Tumgik
#emmy leavey
isobelfree · 2 years
Text
I’m working on revising my novel right now, and I found this one-shot I’d written from the perspective of Emmy, a character that my main character Julie shared a kiss with before retreating back into the closet. It’s the only scene I’ve ever written from a non-Julie perspective. You don’t really need context for it; I think it stands well on its own.
-
To date, I have fallen for eight straight girls, from Amy when I was thirteen to Tess last year, but it seems as if it’s the ninth that’ll really fuck me up.
There’s just something different about Julie.
I sit on the edge of her bed as she gets ready to go out; we’re planning on hitting up the new gay bar that just opened downtown, and despite my best efforts to convince her that she’s going a bit overboard, she’s convinced she’s got to look nice. “We haven’t gone out in forever, so I want to actually put some effort in, Emmy,” she says as she dusts blush over her cheeks.

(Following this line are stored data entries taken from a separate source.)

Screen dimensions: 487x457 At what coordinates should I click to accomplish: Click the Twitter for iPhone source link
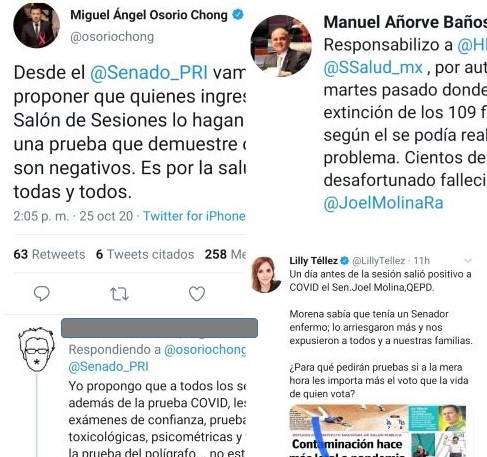click(194, 216)
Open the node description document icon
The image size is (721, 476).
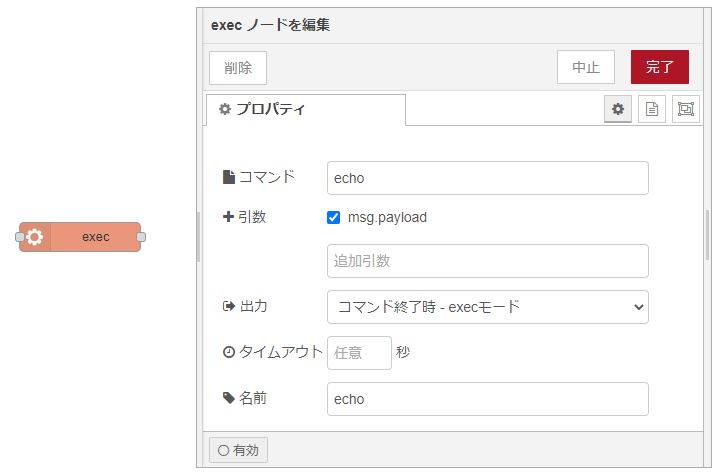pos(651,109)
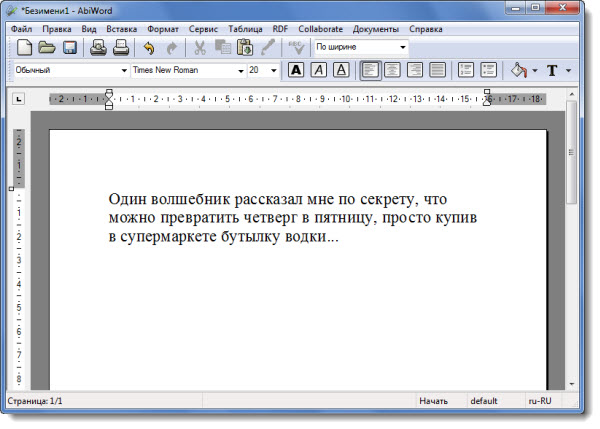The height and width of the screenshot is (429, 600).
Task: Click the Open file folder icon
Action: (x=46, y=48)
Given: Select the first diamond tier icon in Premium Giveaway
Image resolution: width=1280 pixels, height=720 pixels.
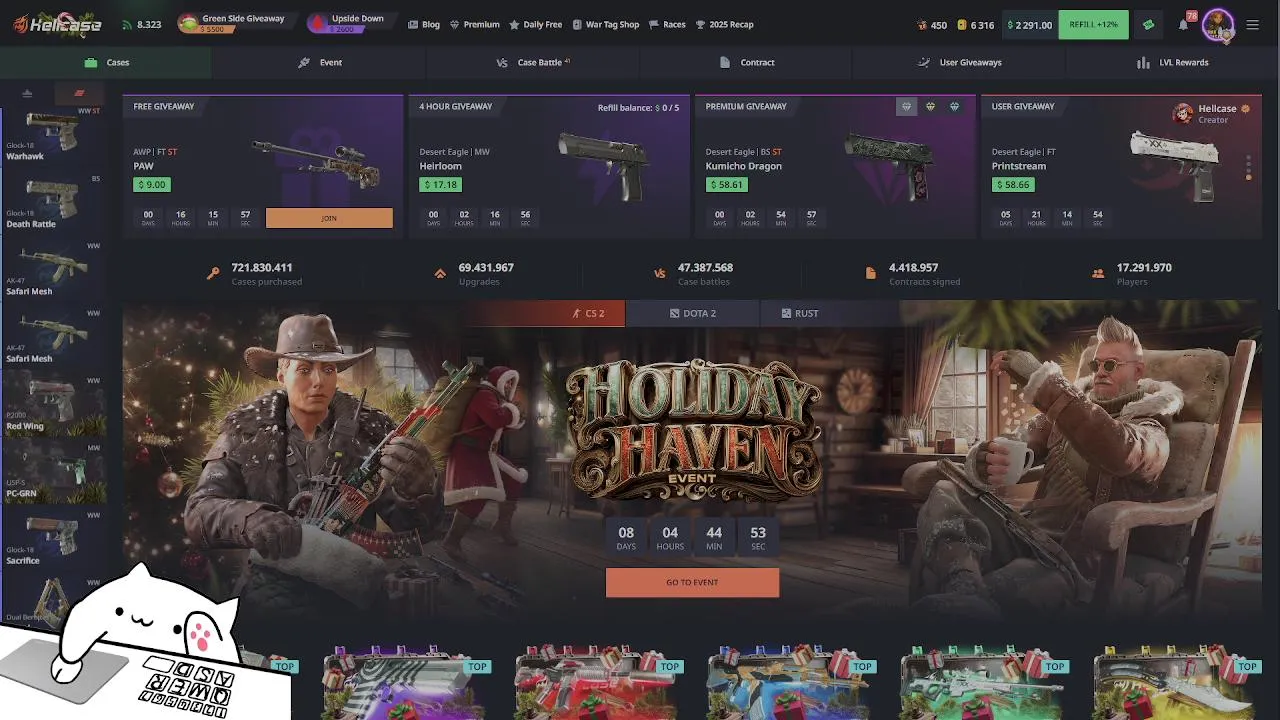Looking at the screenshot, I should pos(906,106).
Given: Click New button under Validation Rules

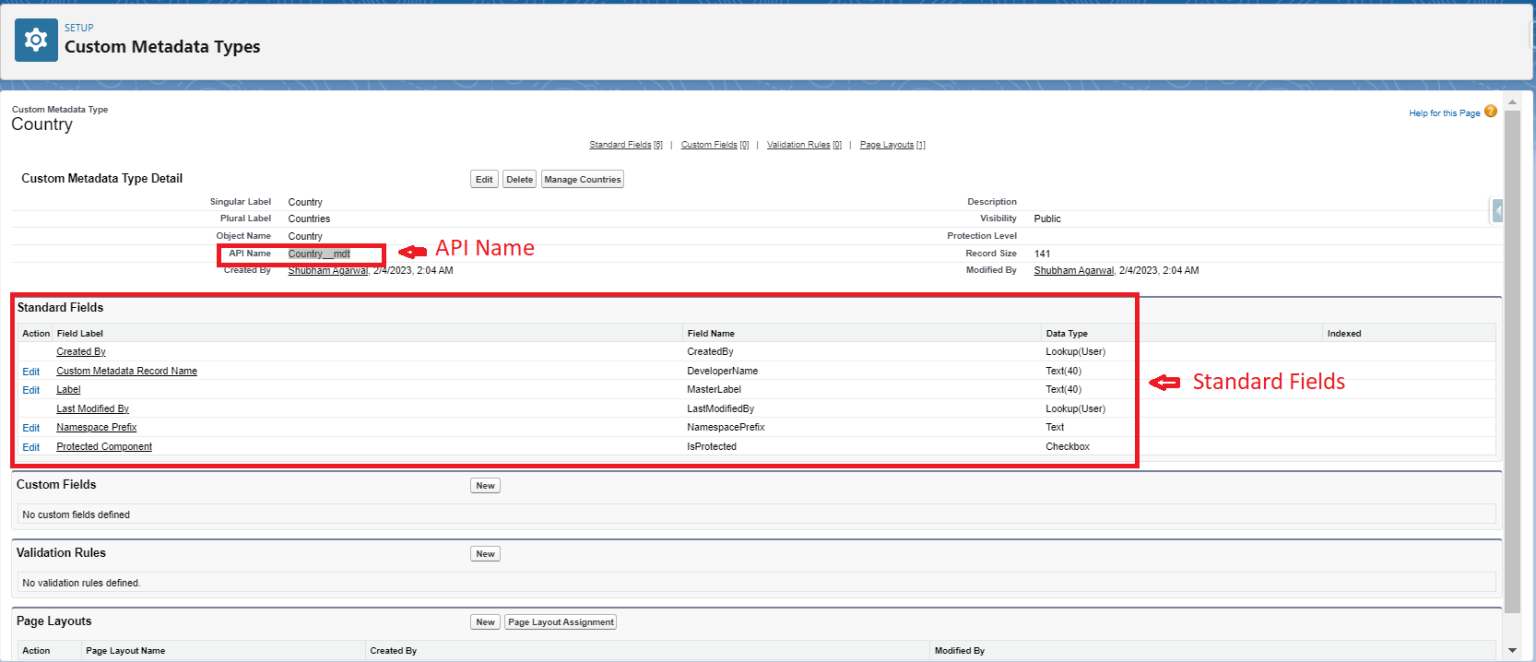Looking at the screenshot, I should pyautogui.click(x=485, y=553).
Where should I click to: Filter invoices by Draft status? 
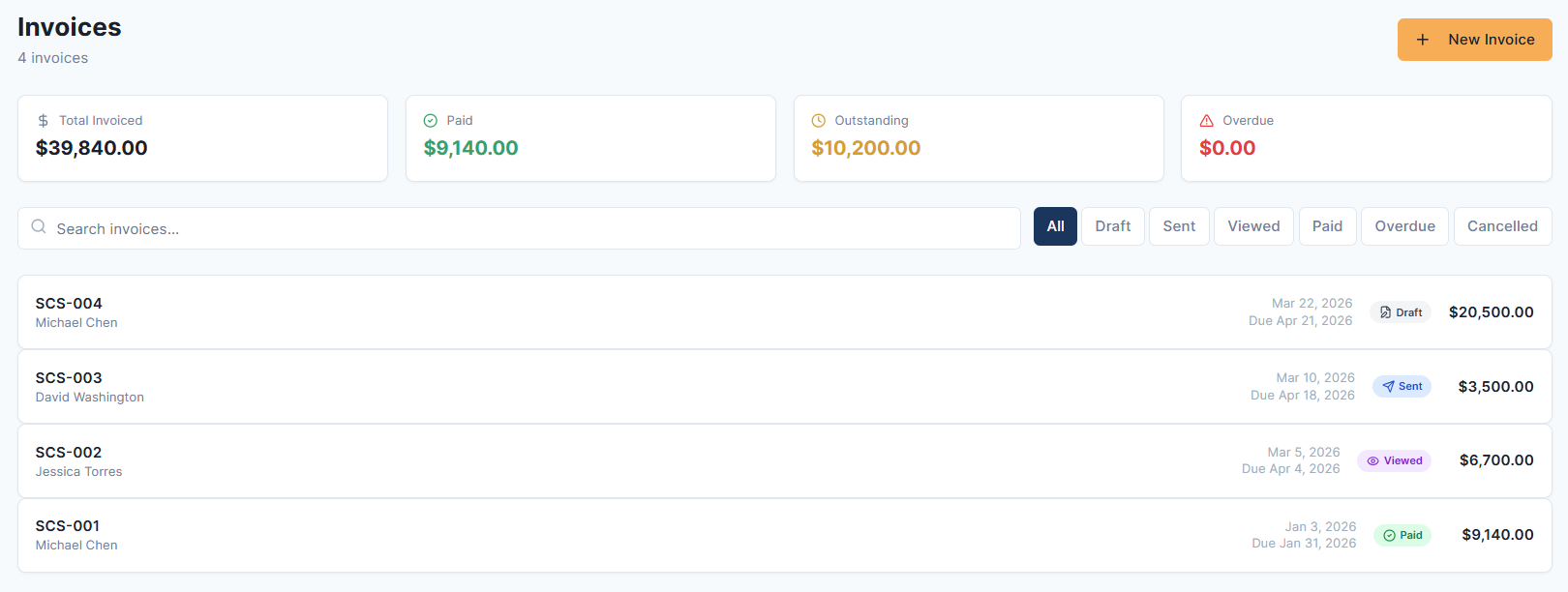1113,226
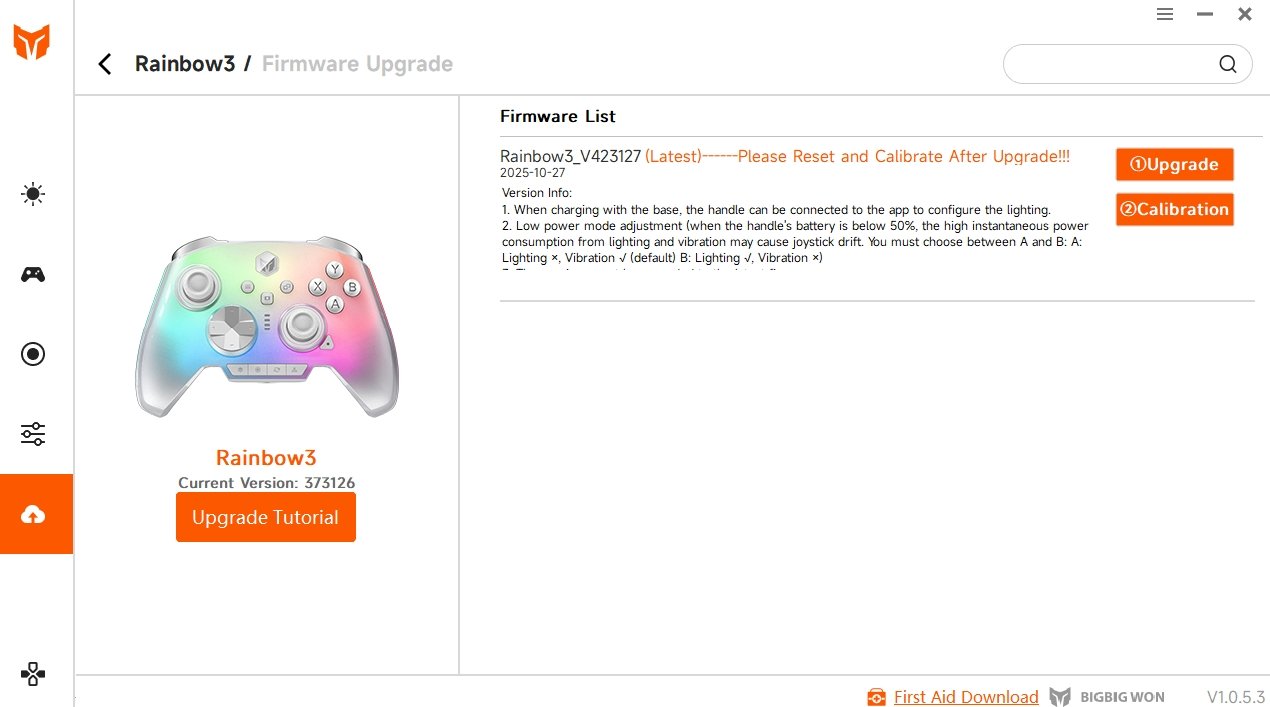Viewport: 1270px width, 707px height.
Task: Open the First Aid Download link
Action: (965, 697)

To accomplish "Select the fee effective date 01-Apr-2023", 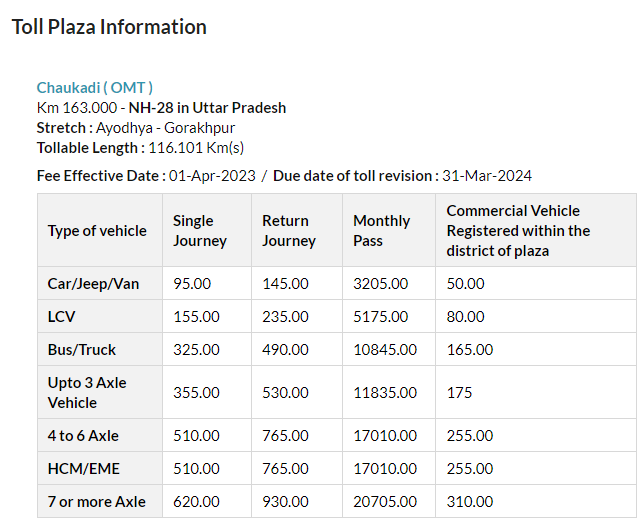I will (x=213, y=176).
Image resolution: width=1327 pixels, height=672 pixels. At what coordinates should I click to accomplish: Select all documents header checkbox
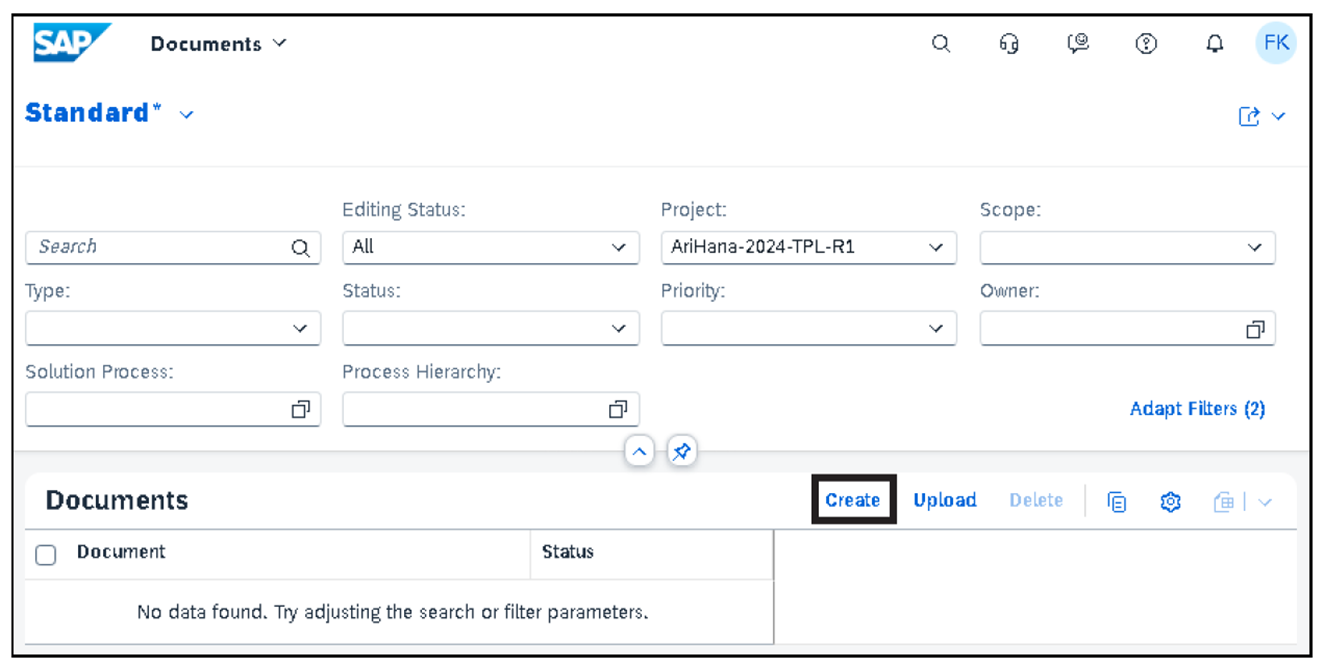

“Who are you trying to impress?” I wonder out loud, looking down at my own outfit; I’m in a short-sleeved button down that I dug out of the back of my closet and my second-best pair of black jeans. (Not even my best! That’s how little I care!) “It’s a gay bar, there aren’t gonna be straight guys there.”
Julie shrugs. “Don’t you want to try and pick someone up tonight?”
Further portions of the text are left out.